Task statement: Print out every line of the listing below without alteration.
○ ○ ○ ○ ○ ○ ○
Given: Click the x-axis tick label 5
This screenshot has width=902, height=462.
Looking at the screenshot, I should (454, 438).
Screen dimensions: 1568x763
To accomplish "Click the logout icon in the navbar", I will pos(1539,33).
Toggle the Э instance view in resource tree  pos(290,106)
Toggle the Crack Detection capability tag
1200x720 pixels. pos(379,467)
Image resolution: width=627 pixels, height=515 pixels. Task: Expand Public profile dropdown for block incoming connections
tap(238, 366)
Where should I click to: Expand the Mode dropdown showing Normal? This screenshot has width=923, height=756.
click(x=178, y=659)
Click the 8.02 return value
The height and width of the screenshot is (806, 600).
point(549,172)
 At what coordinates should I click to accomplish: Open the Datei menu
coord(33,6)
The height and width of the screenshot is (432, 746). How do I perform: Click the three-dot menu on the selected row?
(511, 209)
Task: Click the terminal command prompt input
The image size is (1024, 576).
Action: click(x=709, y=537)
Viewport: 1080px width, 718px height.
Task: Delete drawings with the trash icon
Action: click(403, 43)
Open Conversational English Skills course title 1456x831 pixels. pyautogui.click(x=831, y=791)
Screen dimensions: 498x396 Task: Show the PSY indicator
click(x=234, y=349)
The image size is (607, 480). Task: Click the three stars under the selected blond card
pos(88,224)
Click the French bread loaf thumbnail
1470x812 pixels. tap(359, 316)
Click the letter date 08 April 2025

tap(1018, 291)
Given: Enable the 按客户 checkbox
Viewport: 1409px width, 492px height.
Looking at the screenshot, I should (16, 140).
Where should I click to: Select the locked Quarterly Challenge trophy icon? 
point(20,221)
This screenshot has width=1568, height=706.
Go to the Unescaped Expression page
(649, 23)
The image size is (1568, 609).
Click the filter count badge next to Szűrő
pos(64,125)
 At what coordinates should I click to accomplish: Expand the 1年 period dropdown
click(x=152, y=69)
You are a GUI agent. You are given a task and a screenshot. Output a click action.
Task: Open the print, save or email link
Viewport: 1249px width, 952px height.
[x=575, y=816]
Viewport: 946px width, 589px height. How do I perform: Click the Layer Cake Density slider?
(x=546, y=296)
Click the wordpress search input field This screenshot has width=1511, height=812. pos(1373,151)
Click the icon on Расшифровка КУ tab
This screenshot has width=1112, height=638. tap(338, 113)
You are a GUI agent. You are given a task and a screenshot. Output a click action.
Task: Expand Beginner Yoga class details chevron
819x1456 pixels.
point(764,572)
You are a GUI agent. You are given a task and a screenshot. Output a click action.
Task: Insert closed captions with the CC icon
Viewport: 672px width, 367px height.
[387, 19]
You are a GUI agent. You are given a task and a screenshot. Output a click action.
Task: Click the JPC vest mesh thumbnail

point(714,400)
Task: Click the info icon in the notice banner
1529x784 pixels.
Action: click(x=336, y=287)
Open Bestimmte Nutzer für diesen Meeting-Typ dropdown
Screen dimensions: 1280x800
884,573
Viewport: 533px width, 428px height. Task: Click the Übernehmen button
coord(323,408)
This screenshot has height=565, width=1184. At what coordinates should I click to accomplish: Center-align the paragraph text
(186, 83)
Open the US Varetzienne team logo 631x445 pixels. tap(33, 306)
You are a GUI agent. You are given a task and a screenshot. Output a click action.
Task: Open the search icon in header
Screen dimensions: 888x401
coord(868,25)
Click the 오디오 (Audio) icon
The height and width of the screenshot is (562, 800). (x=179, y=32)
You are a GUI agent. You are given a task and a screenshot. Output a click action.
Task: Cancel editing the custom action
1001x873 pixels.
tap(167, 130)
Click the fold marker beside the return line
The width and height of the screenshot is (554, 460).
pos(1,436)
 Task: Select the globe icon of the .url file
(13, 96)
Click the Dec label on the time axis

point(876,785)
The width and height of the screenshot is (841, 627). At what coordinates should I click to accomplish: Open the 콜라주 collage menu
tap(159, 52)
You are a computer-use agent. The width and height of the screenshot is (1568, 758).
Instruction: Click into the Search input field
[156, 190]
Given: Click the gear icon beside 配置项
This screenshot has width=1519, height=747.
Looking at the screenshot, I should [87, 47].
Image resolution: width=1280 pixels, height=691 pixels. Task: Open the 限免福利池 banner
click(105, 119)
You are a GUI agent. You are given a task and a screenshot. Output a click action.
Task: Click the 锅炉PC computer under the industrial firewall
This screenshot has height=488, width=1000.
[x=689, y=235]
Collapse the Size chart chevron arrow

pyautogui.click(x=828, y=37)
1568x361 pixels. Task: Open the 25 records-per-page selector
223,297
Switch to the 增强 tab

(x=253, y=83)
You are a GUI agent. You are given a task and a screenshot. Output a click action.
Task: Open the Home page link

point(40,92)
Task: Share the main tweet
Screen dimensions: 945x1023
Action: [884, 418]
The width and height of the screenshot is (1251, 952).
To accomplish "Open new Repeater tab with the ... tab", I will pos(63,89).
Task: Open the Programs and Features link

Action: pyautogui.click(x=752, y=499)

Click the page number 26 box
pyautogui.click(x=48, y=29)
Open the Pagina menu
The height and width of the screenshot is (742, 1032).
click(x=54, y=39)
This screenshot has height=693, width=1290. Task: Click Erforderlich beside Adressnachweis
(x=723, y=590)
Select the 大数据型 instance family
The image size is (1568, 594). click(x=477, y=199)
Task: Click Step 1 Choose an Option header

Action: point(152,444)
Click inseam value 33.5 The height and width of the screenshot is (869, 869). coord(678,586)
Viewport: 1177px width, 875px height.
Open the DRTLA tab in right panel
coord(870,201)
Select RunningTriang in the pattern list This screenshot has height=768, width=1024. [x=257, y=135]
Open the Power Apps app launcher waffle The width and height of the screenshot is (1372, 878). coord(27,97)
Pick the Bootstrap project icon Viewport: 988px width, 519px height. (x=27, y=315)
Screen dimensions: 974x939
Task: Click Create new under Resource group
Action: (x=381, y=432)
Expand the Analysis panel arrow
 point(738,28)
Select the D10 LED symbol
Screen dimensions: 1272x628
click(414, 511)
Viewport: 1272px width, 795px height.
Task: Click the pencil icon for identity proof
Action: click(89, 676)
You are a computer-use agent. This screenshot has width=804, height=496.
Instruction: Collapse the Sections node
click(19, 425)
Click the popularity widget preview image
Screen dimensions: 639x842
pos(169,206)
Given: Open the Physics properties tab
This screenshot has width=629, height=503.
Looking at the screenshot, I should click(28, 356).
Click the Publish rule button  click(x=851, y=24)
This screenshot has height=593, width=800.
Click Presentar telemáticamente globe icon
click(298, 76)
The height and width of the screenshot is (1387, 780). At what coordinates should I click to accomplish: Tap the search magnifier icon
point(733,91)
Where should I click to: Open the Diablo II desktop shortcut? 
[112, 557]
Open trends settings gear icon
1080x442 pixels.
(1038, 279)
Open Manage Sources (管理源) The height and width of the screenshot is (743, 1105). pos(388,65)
○ ○ ○ ○ ○ ○ ○
Task answer:
Given: Click the x-axis tick label 5
This screenshot has width=902, height=462.
Looking at the screenshot, I should (454, 438).
Screen dimensions: 1568x763
To accomplish "Click the logout icon in the navbar", I will pos(1539,33).
Toggle the Э instance view in resource tree  pos(290,106)
Toggle the Crack Detection capability tag
1200x720 pixels. pos(379,467)
Image resolution: width=627 pixels, height=515 pixels. Task: Expand Public profile dropdown for block incoming connections
tap(238, 366)
Where should I click to: Expand the Mode dropdown showing Normal? This screenshot has width=923, height=756.
click(x=178, y=659)
Click the 8.02 return value
The height and width of the screenshot is (806, 600).
point(549,172)
 At what coordinates should I click to accomplish: Open the Datei menu
coord(33,6)
The height and width of the screenshot is (432, 746). How do I perform: Click the three-dot menu on the selected row?
(511, 209)
Task: Click the terminal command prompt input
The image size is (1024, 576).
Action: click(x=709, y=537)
Viewport: 1080px width, 718px height.
Task: Delete drawings with the trash icon
Action: click(403, 43)
Open Conversational English Skills course title 1456x831 pixels. pyautogui.click(x=831, y=791)
Screen dimensions: 498x396 Task: Show the PSY indicator
click(x=234, y=349)
The image size is (607, 480). Task: Click the three stars under the selected blond card
pos(88,224)
Click the French bread loaf thumbnail
1470x812 pixels. tap(359, 316)
Click the letter date 08 April 2025

tap(1018, 291)
Given: Enable the 按客户 checkbox
Viewport: 1409px width, 492px height.
Looking at the screenshot, I should (16, 140).
Where should I click to: Select the locked Quarterly Challenge trophy icon? 
point(20,221)
This screenshot has width=1568, height=706.
Go to the Unescaped Expression page
(649, 23)
The image size is (1568, 609).
Click the filter count badge next to Szűrő
pos(64,125)
 At what coordinates should I click to accomplish: Expand the 1年 period dropdown
click(x=152, y=69)
You are a GUI agent. You are given a task and a screenshot. Output a click action.
Task: Open the print, save or email link
Viewport: 1249px width, 952px height.
[x=575, y=816]
Viewport: 946px width, 589px height. How do I perform: Click the Layer Cake Density slider?
(x=546, y=296)
Click the wordpress search input field This screenshot has width=1511, height=812. pos(1373,151)
Click the icon on Расшифровка КУ tab
This screenshot has width=1112, height=638. tap(338, 113)
You are a GUI agent. You are given a task and a screenshot. Output a click action.
Task: Expand Beginner Yoga class details chevron
819x1456 pixels.
point(764,572)
You are a GUI agent. You are given a task and a screenshot. Output a click action.
Task: Insert closed captions with the CC icon
Viewport: 672px width, 367px height.
[387, 19]
You are a GUI agent. You are given a task and a screenshot. Output a click action.
Task: Click the JPC vest mesh thumbnail

point(714,400)
Task: Click the info icon in the notice banner
1529x784 pixels.
Action: click(x=336, y=287)
Open Bestimmte Nutzer für diesen Meeting-Typ dropdown
Screen dimensions: 1280x800
884,573
Viewport: 533px width, 428px height. Task: Click the Übernehmen button
coord(323,408)
This screenshot has height=565, width=1184. At what coordinates should I click to accomplish: Center-align the paragraph text
(186, 83)
Open the US Varetzienne team logo 631x445 pixels. tap(33, 306)
You are a GUI agent. You are given a task and a screenshot. Output a click action.
Task: Open the search icon in header
Screen dimensions: 888x401
coord(868,25)
Click the 오디오 (Audio) icon
The height and width of the screenshot is (562, 800). (x=179, y=32)
You are a GUI agent. You are given a task and a screenshot. Output a click action.
Task: Cancel editing the custom action
1001x873 pixels.
tap(167, 130)
Click the fold marker beside the return line
The width and height of the screenshot is (554, 460).
pos(1,436)
 Task: Select the globe icon of the .url file
(13, 96)
Click the Dec label on the time axis

point(876,785)
The width and height of the screenshot is (841, 627). At what coordinates should I click to accomplish: Open the 콜라주 collage menu
tap(159, 52)
You are a computer-use agent. The width and height of the screenshot is (1568, 758).
Instruction: Click into the Search input field
[156, 190]
Given: Click the gear icon beside 配置项
This screenshot has width=1519, height=747.
Looking at the screenshot, I should [87, 47].
Image resolution: width=1280 pixels, height=691 pixels. Task: Open the 限免福利池 banner
click(105, 119)
You are a GUI agent. You are given a task and a screenshot. Output a click action.
Task: Click the 锅炉PC computer under the industrial firewall
This screenshot has height=488, width=1000.
[x=689, y=235]
Collapse the Size chart chevron arrow

pyautogui.click(x=828, y=37)
1568x361 pixels. Task: Open the 25 records-per-page selector
223,297
Switch to the 增强 tab

(x=253, y=83)
You are a GUI agent. You are given a task and a screenshot. Output a click action.
Task: Open the Home page link

point(40,92)
Task: Share the main tweet
Screen dimensions: 945x1023
Action: [884, 418]
The width and height of the screenshot is (1251, 952).
To accomplish "Open new Repeater tab with the ... tab", I will pos(63,89).
Task: Open the Programs and Features link

Action: pyautogui.click(x=752, y=499)

Click the page number 26 box
pyautogui.click(x=48, y=29)
Open the Pagina menu
The height and width of the screenshot is (742, 1032).
click(x=54, y=39)
This screenshot has height=693, width=1290. Task: Click Erforderlich beside Adressnachweis
(x=723, y=590)
Select the 大数据型 instance family
The image size is (1568, 594). click(x=477, y=199)
Task: Click Step 1 Choose an Option header

Action: point(152,444)
Click inseam value 33.5 The height and width of the screenshot is (869, 869). coord(678,586)
Viewport: 1177px width, 875px height.
Open the DRTLA tab in right panel
coord(870,201)
Select RunningTriang in the pattern list This screenshot has height=768, width=1024. [x=257, y=135]
Open the Power Apps app launcher waffle The width and height of the screenshot is (1372, 878). coord(27,97)
Pick the Bootstrap project icon Viewport: 988px width, 519px height. (x=27, y=315)
Screen dimensions: 974x939
Task: Click Create new under Resource group
Action: (x=381, y=432)
Expand the Analysis panel arrow
 point(738,28)
Select the D10 LED symbol
Screen dimensions: 1272x628
click(414, 511)
Viewport: 1272px width, 795px height.
Task: Click the pencil icon for identity proof
Action: click(89, 676)
You are a computer-use agent. This screenshot has width=804, height=496.
Instruction: Collapse the Sections node
click(19, 425)
Click the popularity widget preview image
Screen dimensions: 639x842
pos(169,206)
Given: Open the Physics properties tab
This screenshot has width=629, height=503.
Looking at the screenshot, I should click(28, 356).
Click the Publish rule button  click(x=851, y=24)
This screenshot has height=593, width=800.
Click Presentar telemáticamente globe icon
click(298, 76)
The height and width of the screenshot is (1387, 780). At what coordinates should I click to accomplish: Tap the search magnifier icon
point(733,91)
Where should I click to: Open the Diablo II desktop shortcut? 
[112, 557]
Open trends settings gear icon
1080x442 pixels.
(1038, 279)
Open Manage Sources (管理源) The height and width of the screenshot is (743, 1105). pos(388,65)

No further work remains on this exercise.